‘Sooner or later we all sit down to a banquet of consequences’. I was reminded of this quote from Robert Louis Stevenson when Ian and I delivered our challenging coaching session at the World Business & Executive Coaching Summit (WBECS) last Friday. We’d challenged ourselves to freshen up our material and bring in some new perspectives on the various elements of the FACTS coaching model. In preparing for the session I came across the Stevenson quote whilst re-visiting the ‘A’ of FACTSaccountability.

What does it mean to one day sit down to a banquet of consequences? Well, it is a more elegant version of the well-known saying ‘what goes around comes around’ or the biblical version that ‘you reap what you sow’. It seems many wise folk have tried to convince us that when we let ourselves off the hook of accountability, the ultimate repercussions may not fit into the self-created and convenient notion that it doesn’t really matter, it doesn’t really count, no-one is looking, it’s not that important, so who cares?

And let’s face the facts, we try to get it away with it every day in all sorts of creative ways, don’t we? I know I’m perfectly capable of ducking and diving to wriggle out of commitments and expectations. Just recently, I took an action from a meeting, said I was going to do it and then deleted it from my to-do list three days later. Nobody will notice that I thought. Just lose it between the cracks and no one will be the wiser. I got away with it. Or did I? Or is someone preparing my banquet of consequences as we speak?

killjoy

It seems I am not alone in the ‘getting away with it’ club.
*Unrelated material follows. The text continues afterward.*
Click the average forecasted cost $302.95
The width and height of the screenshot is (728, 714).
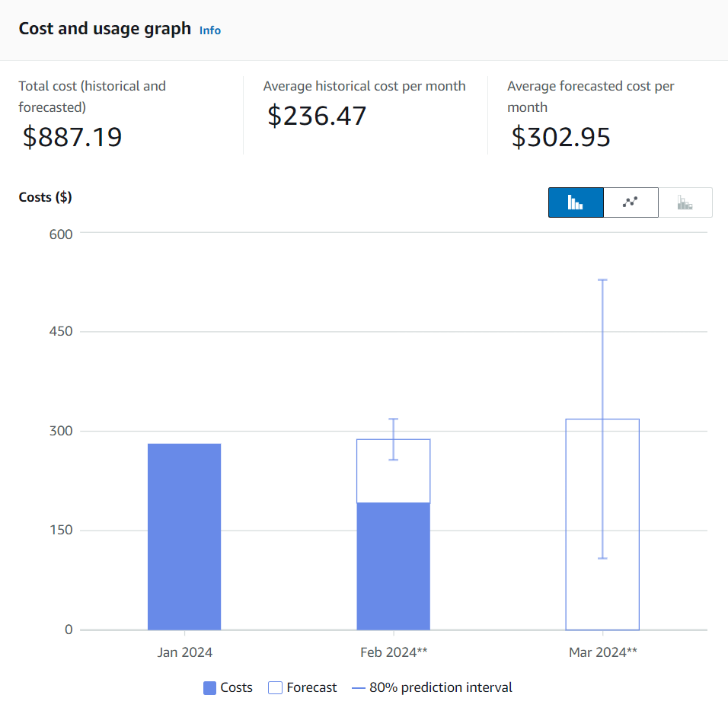pyautogui.click(x=561, y=137)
Membership of this anyone’s-welcome, free-for-life society is positively over-subscribed. I recently attended an excellent Vistage speaker session with the speaker Jim Alampi on the topic of Lencioni’s best-seller ‘The Five Dysfunctions of a Team’. There were 200 CEOs and business owners in the room. After Jim had taken us through the theory of the five dysfunctions he challenged everyone to complete Lencioni’s team assessment questionnaire to see which of the five team dysfunctions were most prevalent in our organisations.

‘Hands up if ‘fear of conflict’ is your most critical dysfunction’ he asked. A few hands crept into the air. ‘How about lack of commitment?’. Another smattering of hands. ‘How about absence of trust?’. And so on. ‘I’ve saved the best until last’ he concluded, ‘How many of your leadership teams suffer from avoidance of accountability?’ At this point it was like being back in school when the teacher offered the class a sweet. So many hands went up that Jim was unable to count them and he boomed out in his US drawl ‘I knew that would get you. I’ve done this exercise with countless teams all round the world these past four years and it is always avoidance of accountability that is a team’s most common Achilles’ heel.

So it seems a lot of us are getting away with it and hoping there will not be a banquet of consequences further down the line. The striking fact is that if there are lots of people getting away with it then there are even more people letting us get away with it! It seems we’re all colluding in a festival of unfinished business, loose ends, forgotten commitments and unrealised expectations. What a great party we’re having! Let’s hope it never stops. For who would want to be the accountability killjoy when we’re all having so much fun? Who, having glimpsed the banquet of consequences, would be a brave enough coach or leader to turn on the lights, turn down the music and invite us to face the facts?